= Lux Cozi =

Indian brand of men's underwear

Lux Cozi is an Indian brand of men's underwear, part of the Lux Industries Ltd (LIL) group based in Kolkata, West Bengal, India. The brand turnover is estimated to be ₹1000 crores, mostly from rural India. The Lux Innerwear brand was launched by LIL in 1963. Today, it is sold in 5 lakh retail outlets across India.

==Bollywood associations==

The Lux brand has been endorsed by the Bollywood actors Shahrukh Khan, Sunny Deol and Suniel Shetty. Indian television personalities Aman Verma and Shekhar Suman & Ali Asgar as well as actor-director Satish Kaushik have also endorsed Lux Cozi products. Sunny Deol and Sushant Singh Rajput have also endorse this brand.

Varun Dhawan has been recently chosen to be the brand ambassador of Lux Cozi in 2017. In September 2022, Lux Cozi signed Saurav Ganguly as new brand ambassador.

==IPL associations==

Lux Cozi sponsors the Indian Premier League of cricket. In the IPL season 5, Lux Cozi was an official sponsor of the Kings XI Punjab team. It also had its branding on the helmets of the erstwhile Deccan Chargers. For the 2013 Indian Premier League, Lux Cozi was an official partner of Kings XI Punjab and erstwhile Pune Warriors India, Lux Cozi is also one of the official sponsors of the Kolkata Knight Riders in Dream 11 IPL 2020.
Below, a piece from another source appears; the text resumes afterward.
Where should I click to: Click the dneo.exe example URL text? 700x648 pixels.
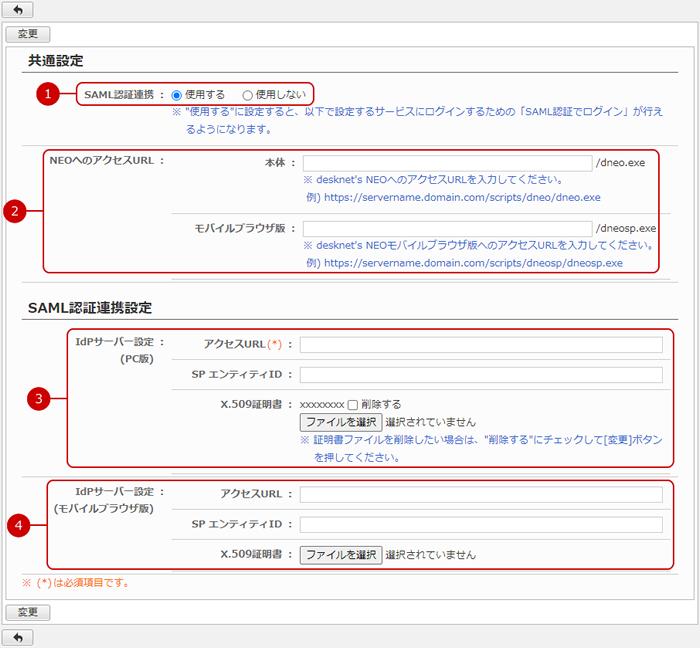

==Lux Cozi Times of India Film Awards - 2013==

Lux Cozi was the title sponsor of the Times of India Film Awards 2013(TOIFA) that were held in Vancouver, British Columbia, Canada. Bollywood fans vote on the nomination categories to determine the winners of the choice categories. Technical awards are also awarded.